[[ DATA SHOWN, beginning ]]

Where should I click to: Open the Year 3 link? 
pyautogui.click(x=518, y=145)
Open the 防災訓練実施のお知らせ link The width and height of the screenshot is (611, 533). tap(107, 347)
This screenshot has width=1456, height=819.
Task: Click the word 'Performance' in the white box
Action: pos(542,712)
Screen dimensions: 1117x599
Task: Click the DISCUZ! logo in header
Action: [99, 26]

[[ DATA SHOWN, end ]]

Send back every line of the listing above exactly.

Where should I click to: Open the Year 3 link? 
pyautogui.click(x=518, y=145)
Open the 防災訓練実施のお知らせ link The width and height of the screenshot is (611, 533). tap(107, 347)
This screenshot has width=1456, height=819.
Task: Click the word 'Performance' in the white box
Action: pos(542,712)
Screen dimensions: 1117x599
Task: Click the DISCUZ! logo in header
Action: [99, 26]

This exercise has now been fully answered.